• _INSTRUCTIONS FOR THE TASK_:
Switch each "teal box" to "blue panel" in the data, starting at the first line and going on through the line that contains "will [226, 131].". Give back only those lines, with everything else in them unchanged.
[start]
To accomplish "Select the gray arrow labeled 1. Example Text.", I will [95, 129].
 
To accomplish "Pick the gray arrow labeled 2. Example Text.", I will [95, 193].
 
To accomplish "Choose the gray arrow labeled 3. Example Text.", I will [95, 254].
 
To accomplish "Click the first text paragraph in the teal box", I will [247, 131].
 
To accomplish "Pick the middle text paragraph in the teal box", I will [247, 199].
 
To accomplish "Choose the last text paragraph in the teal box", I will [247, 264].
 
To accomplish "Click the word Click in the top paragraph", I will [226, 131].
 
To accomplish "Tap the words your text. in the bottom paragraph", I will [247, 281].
[end]
• _RESPONSE FOR THIS EXERCISE_:
To accomplish "Select the gray arrow labeled 1. Example Text.", I will [95, 129].
 
To accomplish "Pick the gray arrow labeled 2. Example Text.", I will [95, 193].
 
To accomplish "Choose the gray arrow labeled 3. Example Text.", I will [95, 254].
 
To accomplish "Click the first text paragraph in the blue panel", I will [247, 131].
 
To accomplish "Pick the middle text paragraph in the blue panel", I will [247, 199].
 
To accomplish "Choose the last text paragraph in the blue panel", I will [247, 264].
 
To accomplish "Click the word Click in the top paragraph", I will [226, 131].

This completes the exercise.